Abstract
Introduction Patients with sickle cell disease (SCD) experience a state of endothelial dysfunction and hypercoagulability, which elevates their risk for cardiovascular complications, including acute chest syndrome (ACS). The presentation of ACS in this population is associated with significant morbidity and mortality. Chronic obstructive pulmonary disease (COPD), a common comorbidity, shares underlying inflammatory pathways and may worsen outcomes by compounding cardiopulmonary stress. However, the specific impact of comorbid COPD on post-ACS outcomes within the SCD population has not been extensively studied on a national level. A clear understanding of this relationship is critical for risk stratification and the development of targeted management strategies. We hypothesized that among patients with SCD hospitalized for ACS, the presence of comorbid COPD is associated with an increased risk of adverse in-hospital outcomes and subsequent readmissions.
Methods We conducted a retrospective cohort study utilizing the Nationwide Readmissions Database (NRD) from 2018 to 2022. The NRD is the largest all-payer inpatient database in the United States, enabling a robust analysis of national readmission patterns. We identified all adult hospitalizations with a principal diagnosis of acute chest syndrome (ACS) and a concurrent diagnosis of sickle cell disease (SCD) using International Classification of Diseases, Tenth Revision (ICD-10) codes. The primary exposure was a co-existing diagnosis of COPD.
To mitigate selection bias and control for confounding variables, we performed 1:1 propensity score matching (PSM) with a caliper of 0.2. The model included a comprehensive set of covariates: patient demographics (age, sex), hospital characteristics (teaching status, bed size), and markers of illness severity (APR-DRG severity score). After matching, we assessed covariate balance using standardized mean differences.
The primary outcomes were rates of all-cause, all-payer hospital readmission at 30-, 60-, and 90-day post-discharge. Secondary outcomes included in-hospital mortality, total length of stay (LOS), and total hospital charges. We employed survey-weighted Cox proportional hazards models to analyze the time to readmission. We used survey-weighted generalized linear models (logit for mortality, gamma with a log link for length of stay and charges) to evaluate in-hospital outcomes in the matched cohort, accounting for the complex survey design of the NRD. All statistical analyses were conducted using Stata 19.5.

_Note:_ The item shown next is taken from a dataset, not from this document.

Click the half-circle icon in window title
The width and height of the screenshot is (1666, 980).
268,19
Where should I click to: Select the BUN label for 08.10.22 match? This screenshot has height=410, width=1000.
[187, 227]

Results Our initial analysis identified 19,064 hospitalizations for ACS in adult patients with SCD, of which 5,115 (26.8%) had a concurrent diagnosis of COPD. Propensity score matching successfully created a well-balanced cohort of 5,115 patient pairs. In the matched analysis, a diagnosis of COPD was not associated with a statistically significant difference in in-hospital mortality (adjusted Odds Ratio [aOR]: 0.85, 95% CI: 0.62-1.15, p = 0.280). However, COPD was a significant and independent predictor of greater resource utilization, including a longer length of stay (adjusted Rate Ratio [aRR]: 1.09, 95% CI: 1.04-1.13, p < 0.001) and higher total hospital charges (aRR: 1.07, 95% CI: 1.00-1.15, p = 0.050), which reached statistical significance. Notably, the presence of COPD was a significant predictor of post-discharge readmission. Patients with COPD had a significantly higher hazard of 30-day readmission (adjusted Hazard Ratio [aHR]: 1.26, 95% CI: 1.04-1.52, p=0.018), 60-day readmission (aHR: 1.33, 95% CI: 1.14-1.55, p<0.001), and 90-day readmission (aHR: 1.35, 95% CI: 1.19-1.53, p<0.001).
Conclusion In this extensive, nationwide analysis of adults with SCD hospitalized for ACS, although comorbid COPD did not increase the risk of dying in the hospital, it was significantly associated withincreased length of stay, higher costs, and a markedly higher hazard of readmission within 90 days of discharge. These findings highlight a critical interaction between SCD and COPD that leads to a significant clinical and economic burden. The results underscore the need for heightened surveillance and targeted interventions for this high-risk subgroup. Future strategies should focus on optimizing cardiopulmonary care during index admission and implementing enhanced post-discharge management, such as multidisciplinary follow-up and care coordination, to mitigate readmission risk and improve long-term outcomes for these vulnerable patients.